Significance. If the decomposition is shown to be exact and free of residual model-specific confounds, the protocol supplies a practical, trace-optional lens for diagnosing why LLMs expend tokens on reasoning tasks. The separation of overhead from workload scaling, the stability of efficiency rankings relative to accuracy, and the public release of an evaluation artifact and reporting template constitute concrete strengths that could improve comparative evaluation and targeted optimization of reasoning models.

major comments (2)
  1. [§3] §3 (protocol and decomposition): the central claim that the three observables together with the solver-derived workload scale 'exactly decompose' token efficiency is load-bearing.
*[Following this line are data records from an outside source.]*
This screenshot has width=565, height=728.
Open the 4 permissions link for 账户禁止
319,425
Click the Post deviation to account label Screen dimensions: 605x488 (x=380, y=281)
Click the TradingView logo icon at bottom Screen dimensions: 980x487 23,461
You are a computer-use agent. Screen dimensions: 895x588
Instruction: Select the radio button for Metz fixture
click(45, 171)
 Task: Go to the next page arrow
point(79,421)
The reported perturbation tests establish stability of the scale under leave-self-out, leave-top-k, and held-out-reference-pool conditions, yet do not test whether the scale remains orthogonal to LLM reasoning trajectories that diverge from the solver (e.g., on high-distractor-density instances). Without such a test the decomposition risks being approximate rather than exact.
  2. [§4–5] §4–5 (empirical results): the claim that efficiency rankings are 'more robustly' stable than accuracy rankings across benchmark pairs is central to the practical value. The manuscript should report quantitative rank-correlation or Kendall-τ values comparing efficiency versus accuracy stability; qualitative statements alone leave the magnitude of the improvement unclear.
minor comments (2)
  1. [§3] Notation for the normalized length (generated length divided by workload scale) should be introduced once with an explicit equation and then used consistently; current usage mixes verbal descriptions with symbols.
  2. [§5] The fine-grained difficulty-factor analysis (task length, intrinsic difficulty, distractor density) on CogniLoad is mentioned but its precise operationalization and whether it employs the efficiency decomposition or separate metrics is not fully specified.
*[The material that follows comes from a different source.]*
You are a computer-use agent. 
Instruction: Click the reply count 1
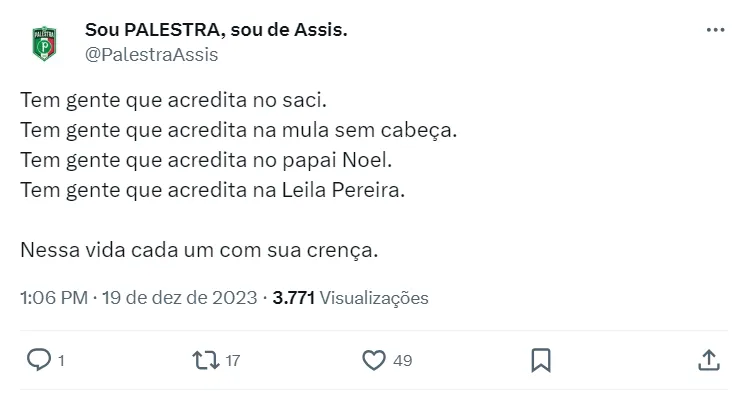tap(62, 360)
Simulated Author's Rebuttal

2 responses · 0 unresolved

We thank the referee for the constructive and detailed feedback. We address each major comment below, indicating planned revisions where appropriate. The comments help clarify the scope of our claims and strengthen the presentation of the evaluation protocol.

read point-by-point responses
  1. Referee: [§3] §3 (protocol and decomposition): the central claim that the three observables together with the solver-derived workload scale 'exactly decompose' token efficiency is load-bearing. The reported perturbation tests establish stability of the scale under leave-self-out, leave-top-k, and held-out-reference-pool conditions, yet do not test whether the scale remains orthogonal to LLM reasoning trajectories that diverge from the solver (e.g., on high-distractor-density instances). Without such a test the decomposition risks being approximate rather than exact.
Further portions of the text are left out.